The image accompanying this post, Christ and the Samaritan Woman, depicting the “woman at the well” with Jesus, was created between 1520 and 1530 by the Italian painter Vincenzo Catena (1470-1531).

Saturday, August 2, 2025

Photo of the Day: Chess Pieces, Paramus Park Mall, Bergen County NJ

 

It had been a while since I had visited Paramus Park Mall, so I was surprised—pleasantly so—to see these giant chess pieces in the common area.

Not that I was a chess aficionado, mind you. But I enjoy seeing a bit of whimsy in public displays, and nowhere is this needed more than in the midst of a day fighting through snarled traffic to make it to a mall.

Anyway, I just had to take this photograph once I saw this scene.

Quote of the Day (P. J. O’Rourke, on Driving in India at the Turn of the Millennium)

“Jeeps bust scooters, scooters plow into bicycles, bicycles cover the hoods of jeeps. Cars run into trees. Buses run into ditches, rolling over on their old-fashioned rounded tops until they’re mashed into chapatis of carnage. And everyone runs into pedestrians. A speed bump is called a ‘sleeping policeman’ in England. I don’t know what it’s called in India. ‘Dead person lying in the road’ is a guess. There’s some of both in every village, but they don’t slow traffic much. The animals get clobbered, too, including the sacred cows, in accidents notable for the unswerving behavior of all participants. Late in our trip, in Bihar state, the car in front of us hit a cow — no change in speed or direction from the car, no change in posture or expression from the cow.”—American humorist P. J. O’Rourke (1947-2022), “Weird Karma,” originally published in Men’s Journal, January 1999, reprinted in The Best American Travel Writing 2000, edited by Bill Bryson (2000)

Well, I hope matters have improved since O’Rourke wrote this—not just for foreign travelers but also for the citizens of India.

Friday, August 1, 2025

Joke of the Day (Greg Davies, on a Local Swimming Pool)

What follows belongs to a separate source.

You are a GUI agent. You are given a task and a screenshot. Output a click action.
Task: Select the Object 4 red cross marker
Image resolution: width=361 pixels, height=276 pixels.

“A man knocked on my door and asked for a donation toward the local swimming pool. So I gave him a glass of water.”—Welsh actor and comedian Greg Davies quoted in “Laughter the Best Medicine,” Reader’s Digest, August 2015

The image accompanying this post, of Greg Davies at the Taskmaster S17 World Premiere in NYC, 2024, was taken Mar. 26, 2024, by Philip Romano.